Limanların pazarlık gücü azaldı!

8638

Geçmişe göre ekonomik olarak durağan dönemler yaşıyoruz. Bu dönemlerde birçok iş dalında olduğu gibi limanlar arası rekabetin kuralları da yeniden yazılmakta, “yenilikçi değerler” yaratmak kritik bir rekabet unsuru haline gelmektedir. Sadece yükleme ve boşaltma operasyonlarına odaklanan bir rekabet anlayışı artık geçerliliğini yitirmiştir. Dünyadaki önemli limanlar iş modellerinde yeni dönüşümler keşfetmeye gayret etmekte ve bu sayede bir fark yaratarak rekabetçi avantajlar elde etmek ve sürdürmek istemektedir. Bu gayretler içinde limanların verimli, akıllı, güvenli, emniyetli, yeşil ve toplum odaklı, hinterlanttaki lojistik merkezlerle ve aktarma noktalarıyla entegre, hizmet ettikleri kentlerin makro çevre unsurlarıyla (ekonomik, teknolojik, demografik, doğal, sosyal&kültürel ve yasal) paralel gelişim göstermeleri sayılabilir.

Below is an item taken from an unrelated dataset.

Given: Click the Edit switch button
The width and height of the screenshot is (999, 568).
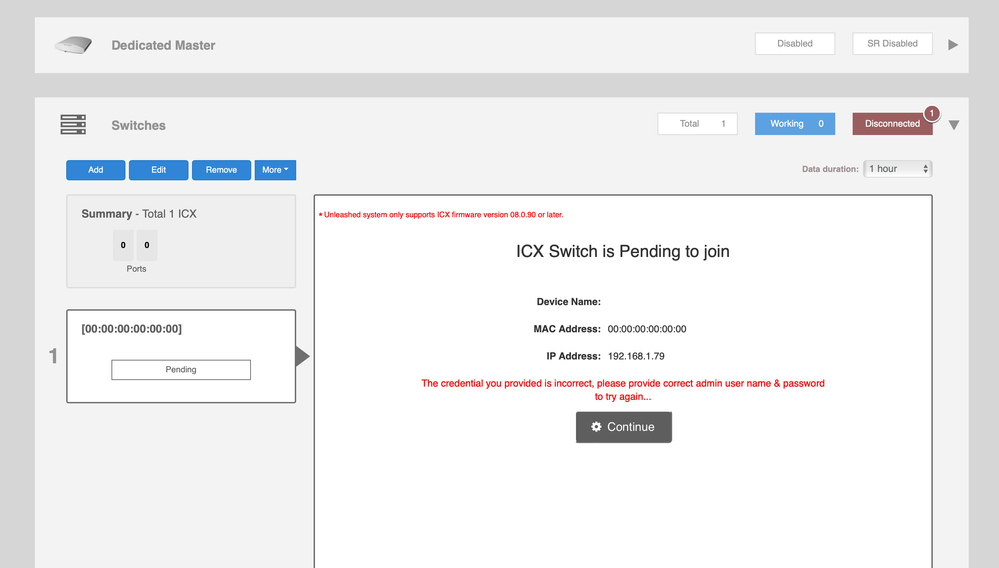Looking at the screenshot, I should click(x=158, y=170).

Ekonomik durgunluk elbette sadece limanları değil deniz taşımacılığı yapan işletmeleri de (armatörler, donatanlar) derinden etkilenmiştir. Örneğin global konteyner hat operatörleri talebin yavaşlaması, kapasite fazlalığı ve dengesiz nakit akışları gibi sorunlarla uğraşırken ekonomik kayıpları telafi edebilmek için diğer hatlarla (özellikle Uzak Doğu-Avrupa hattında) ittifaklara (alliances) sığınmıştır. Yeni siparişlerle 23 bin TEU kapasiteleri aşan gemilerin ancak bu sayede doldurulmaları hedeflenmekte ve ancak bu sayede taşımanın birim maliyeti düşürülerek karlılık oranları arttırılabilmektedir. Armatörü güçlendiren bu ittifakların, bu yazının başlığında da belirtiğim gibi limanlar için önemli bir sonucu vardır: limanların pazarlık gücü azalmıştır.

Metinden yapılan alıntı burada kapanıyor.